In another study, Martínez et al. [8] evaluated the performance of the NASNet [41], an existing deep network, in recognition of COVID-19 infection based on chest X-ray scans. Thereafter, Misra et al. [9], Farooq et al. [10], and Ardakani et al. [11] used different versions of the ResNet model in their studies to distinguish COVID-19 positive patients from negative patients and those with other types of disease. In [9], three ResNet models were combined and fine-tuned using X-ray dataset to discern COVID-19 positive and negative patients, and patients with pneumonia using a one-on-one framework. Subsequently, Farooq et al. [10] presented a three-step approach to fine-tune the ResNet50 architecture in three different stages. In each stage, the same data with different spatial sizes were used for network training. In [11], the performance of ten different CNN models was analyzed to discern COVID-19 patients based on their chest CT scans. According to the results, the ResNet101 [42] and Xception models achieved superior performance over all the other networks.

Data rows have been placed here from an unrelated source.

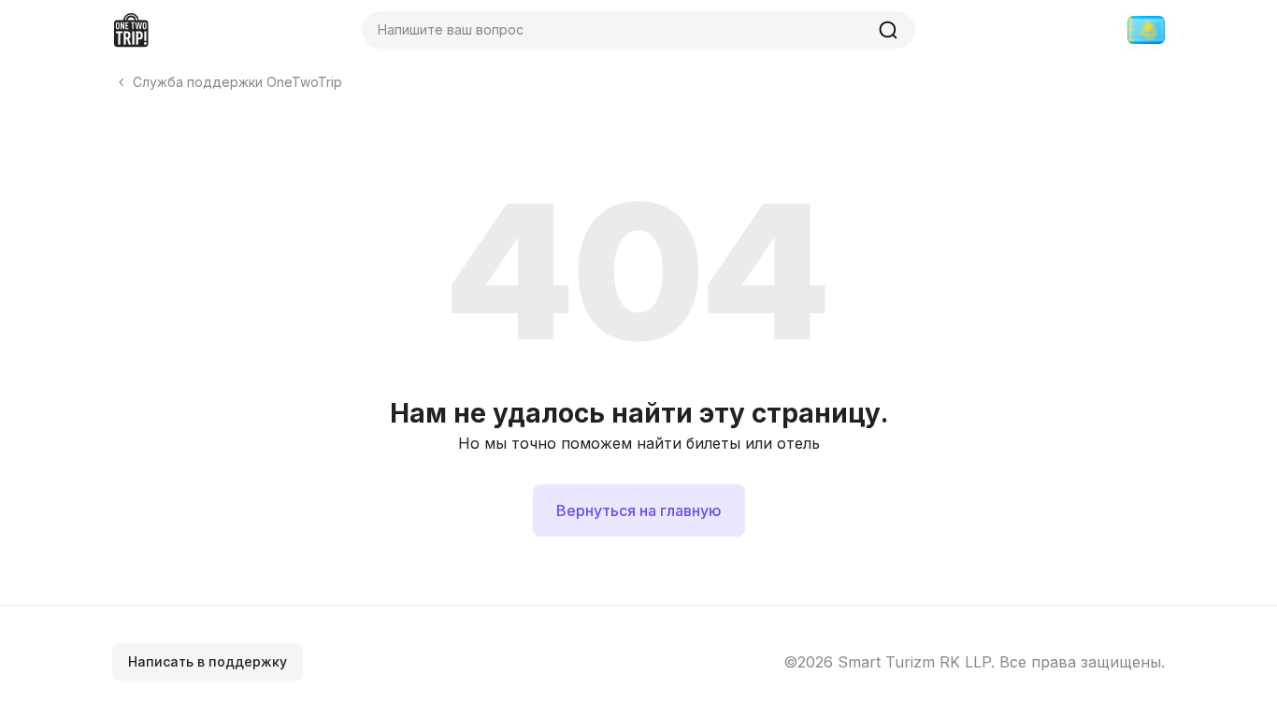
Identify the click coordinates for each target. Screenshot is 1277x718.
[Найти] (888, 30)
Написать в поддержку (207, 661)
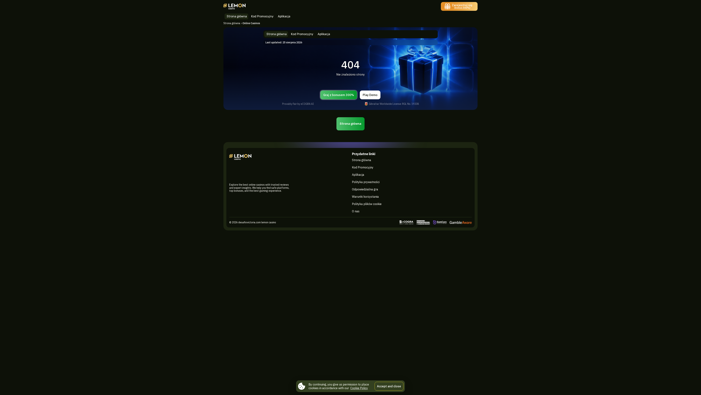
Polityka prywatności (366, 182)
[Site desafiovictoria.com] (236, 6)
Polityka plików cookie (367, 204)
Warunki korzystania (365, 196)
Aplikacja (358, 174)
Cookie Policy (359, 388)
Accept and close (389, 386)
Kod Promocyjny (362, 167)
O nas (355, 211)
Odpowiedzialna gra (365, 189)
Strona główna (231, 23)
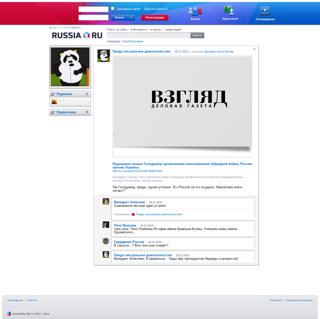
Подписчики (66, 112)
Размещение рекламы (299, 300)
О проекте (276, 300)
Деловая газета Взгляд (219, 51)
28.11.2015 (181, 51)
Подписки (64, 94)
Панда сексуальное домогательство (159, 214)
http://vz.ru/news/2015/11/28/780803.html (137, 171)
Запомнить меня (128, 9)
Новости (32, 300)
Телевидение (15, 300)
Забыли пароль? (156, 9)
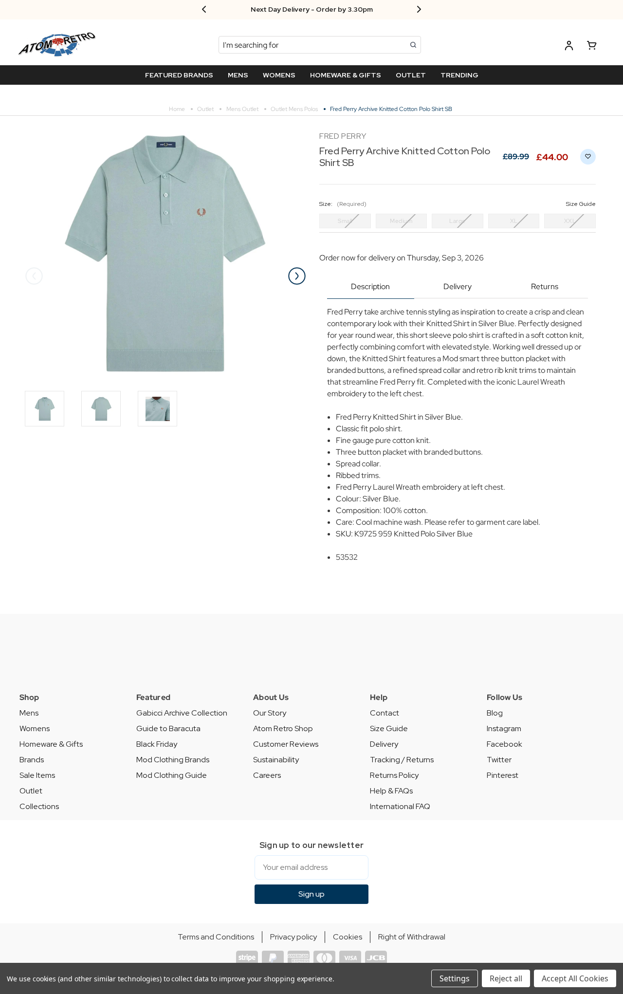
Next (297, 276)
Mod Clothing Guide (171, 775)
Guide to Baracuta (168, 728)
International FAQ (400, 806)
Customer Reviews (285, 744)
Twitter (499, 760)
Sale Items (37, 775)
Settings (455, 978)
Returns (544, 286)
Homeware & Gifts (51, 744)
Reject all (506, 978)
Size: (457, 204)
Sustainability (276, 760)
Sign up (311, 894)
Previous (34, 276)
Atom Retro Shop (283, 728)
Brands (31, 760)
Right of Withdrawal (411, 937)
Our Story (269, 713)
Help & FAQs (391, 791)
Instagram (504, 728)
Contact (384, 713)
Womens (34, 728)
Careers (267, 775)
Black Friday (156, 744)
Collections (39, 806)
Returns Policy (394, 775)
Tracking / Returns (402, 760)
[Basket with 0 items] (592, 47)
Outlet (30, 791)
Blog (495, 713)
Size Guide (389, 728)
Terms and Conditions (216, 937)
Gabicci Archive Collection (181, 713)
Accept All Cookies (575, 978)
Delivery (457, 286)
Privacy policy (293, 937)
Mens (28, 713)
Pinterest (502, 775)
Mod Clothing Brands (172, 760)
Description (370, 286)
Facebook (504, 744)
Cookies (347, 937)
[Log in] (569, 47)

In the context of limited datasets, Oh et al. [12], Singh et al. [13], and Li et al. [14] devised methods to perform the optimal training of a deep network. In [12], the authors applied patch-level training rather than using the entire X-ray image at once. In the preprocessing stage, a FC dense network was used to segment the lung regions. Similarly, Singh et al. [13] presented a novel training method to obtain an optimal pre-trained CNN model. Subsequently, Li et al. [14] presented a self-supervised learning method to perform optimal training of a COVID-19 recognition model using CT dataset. In another study, Pereira et al. [15] combined handcrafted and deep features for diagnosis of COVID-19 positive patients using X-ray images. Additionally, a resampling algorithm was proposed to perform data augmentation and overcome the class imbalance problem.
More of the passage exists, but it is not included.